<h1>User-Based Collaborative Filtering</h1>
![Recommendation Systems Approaches](https://raw.githubusercontent.com/ziababar/recommender/master/images/Recommendation%20Systems.jpg)
A recommender that is based on the user-based collaborative filtering approach.

The recommender system will perform the following steps:
1. Retrieve item and activity data
2. Build the recommendation engine
3. Generate recommendations
![Collaborative Filtering](https://raw.githubusercontent.com/ziababar/recommender/master/images/collaborative-filtering.png)

<h2>Step 1 - Retrieve Data</h2>
The first step would always be to gather the data and pull it into the programming environment.
For our use case, we download the MovieLens dataset containing three sets of data,

- Movie data containing a certain movie's information, such as movieID, release date, URL, genre details, and so on
- User data containing the user information, such as userID, age, gender, occupation, ZIP code, and so on
- Ratings data containing userID, itemID, rating, timestamp

In [None]:
# Import the libraries that are going to be used here
import pandas as pd
import numpy as np
import scipy
import sklearn

In [None]:
# Column headers for the dataset
data_cols = ['user id','movie id','rating','timestamp']
item_cols = ['movie id','movie title','release date', 'video release date','IMDb URL','unknown','Action', 'Adventure','Animation','Childrens','Comedy','Crime', 'Documentary','Drama','Fantasy','Film-Noir','Horror', 'Musical','Mystery','Romance ','Sci-Fi','Thriller', 'War' ,'Western']
user_cols = ['user id','age','gender','occupation', 'zip code']

In [None]:
# User activity data
df_u_data = pd.read_csv('/home/nbuser/library/dataset/u.data', header=None, sep='\t', names=data_cols, encoding='latin-1')
df_u_data = df_u_data.sort_values('user id', ascending=1)
df_u_data.columns
df_u_data.head(5)

In [None]:
# List of movie items
df_u_item = pd.read_csv('/home/nbuser/library/dataset/u.item', header=None, sep='|', names=item_cols, encoding='latin-1')
df_u_item = df_u_item.sort_values('movie id', ascending=1)
df_u_item.columns
df_u_item.head(5)

<h2>Step 2 - Determine Similar Users</h2>

![User-Based Collaborative Filtering](https://raw.githubusercontent.com/ziababar/recommender/master/images/user-based.png)

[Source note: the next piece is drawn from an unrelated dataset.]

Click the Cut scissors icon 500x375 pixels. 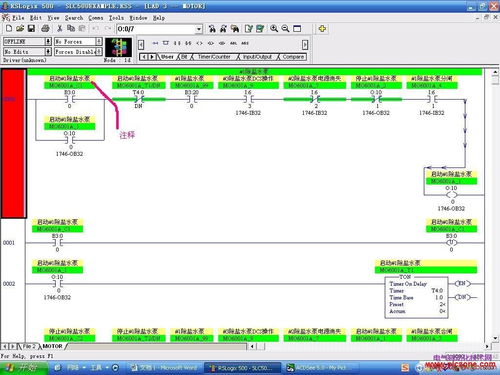60,29
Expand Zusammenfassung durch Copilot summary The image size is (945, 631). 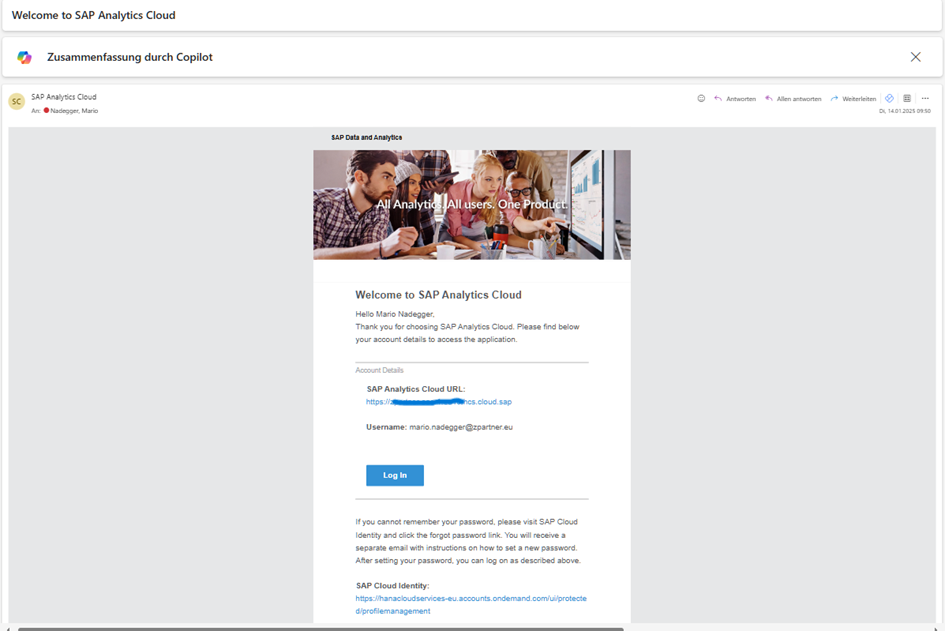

There are multiple ways to determine similarity between users or items. Some common approaches used in recommendation systems include,
 - Neighbourhood-based techniques
   - Euclidean distance
   - Cosine similarity
   - Jaccard similarity
   - Pearson correlation coefficient
 - Clustering techniques
   - K-means clustering
   
In this example, we'll be using Pearson correlation coefficient to determine similar items.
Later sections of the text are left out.